Now, I like freebies as much as the next recently-graduated student, and so at first glance, Arts Council England’s new free tickets for under-26s scheme sounds like a god-send. Well, if Andy Burnham is your god. I love theatre but can rarely afford it at the moment, what with living in the sticks* where theatre is limited and thus having to add train fare to any ticket price. Two years of free tickets at any one of 95 venues across the country (which are currently looking like being pretty concentrated in the big smoke on account of there being so bloody many theatres in London), starting in March, when I will have reached the ripe old age of 22. Sounds pretty bloody good, especially when you read that theatres that sign up will have to guarantee a small percentage of freebies for every show, and that there is no limit to how many different shows one can see.
However, therein lies the problem. For starters, canny, early-rising bastards like me will snaffle all the free seats before most arty people are out of bed and lighting their first gauloise of the day. Look at ‘Kids’ Week’. A London-based, idea: one week in the summer holidays is Kids’ Week, and West End theatres offer a free child ticket (or possibly two…) with every paying adult. Brilliant – kids get to go to the theatre which I am massively in favour of, and there is one less day in the yawning chasm of summer hols. But, Kids’ Week tickets are severely limited, and sell out in minutes via a confusing and poorly staffed phone line. I think I managed to get a freebie to one event in the four years I was eligible and in London. And that’s the other problem: ‘kids’ covers all under-16s, but the freebie is reliant on having a full paying adult with you. Not only does the adult ticket price for a West End show immediately exclude a large swathe of the population, but the scheme also supposes that every interested child will have an adult willing and able to take them. I’m not advocating sending your 7-yr-old off to Shaftesbury Ave alone, but I see nothing wrong with allowing a group of young teenagers to go to a matinee together without adult supervision.

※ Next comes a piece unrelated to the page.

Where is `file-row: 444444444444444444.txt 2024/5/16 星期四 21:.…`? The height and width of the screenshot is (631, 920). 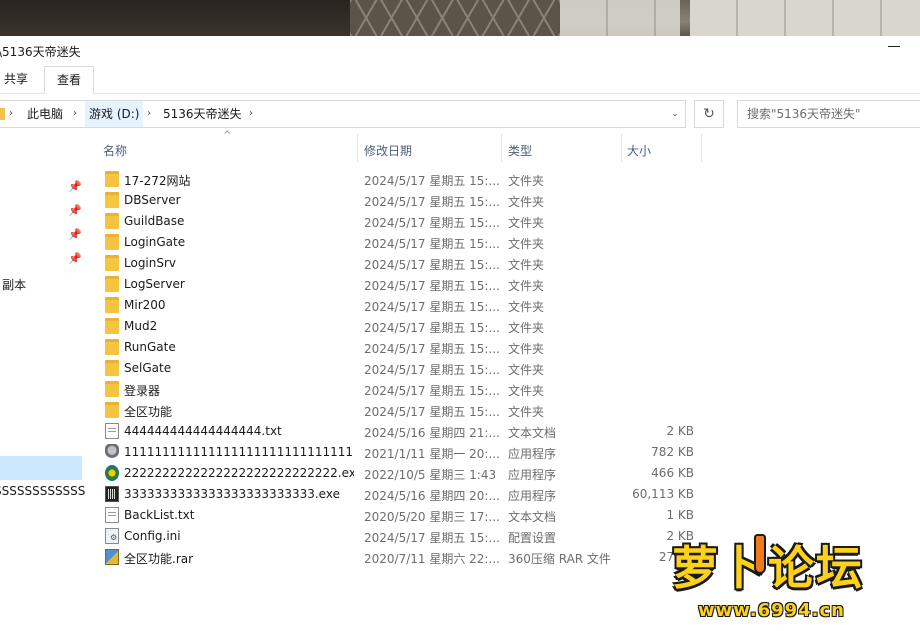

Continuing down this route, the ACE scheme sounds lovely in principle, in that it offers 16-26s those freebies, but why stop at 26? A representative sample of the population (the other people in my arts magazine office!) are angry that it excludes over 26s – why not have a salary criteria rather than an age criteria? Hell, if I continue to work in the arts I’d be all for the low-waged being given priority treatment! Furthermore, there are some serious economic considerations that seem to have been swept under the carpet. If anyone under 26 is eligible for a free ticket, how are ACE going to collect data about whose bums are sitting on those seats? I’m assuming (fairly, I think, given its track record) that ACE will need to tick boxes in order to justify the money. (Speaking of which, in what world will £2m cover 95 venues offering free seats?) So, people like me who love theatre but are generally broke are likely to snap up the freebies. Given that I actually budget in order to treat myself to shows I really want to see – or persuade friends that what I really want for my birthday is to be taken to Hamlet – a free seat I plonk myself down in is a seat’s worth of revenue lost for that theatre and that show. I’m not suggesting that no-one new to theatre will take ACE up on its generous offer, but the question that is clamourously echoing across the arts sector at the moment is how to keep newly converted theatre-goers attending once the freebies run out. Any ideas?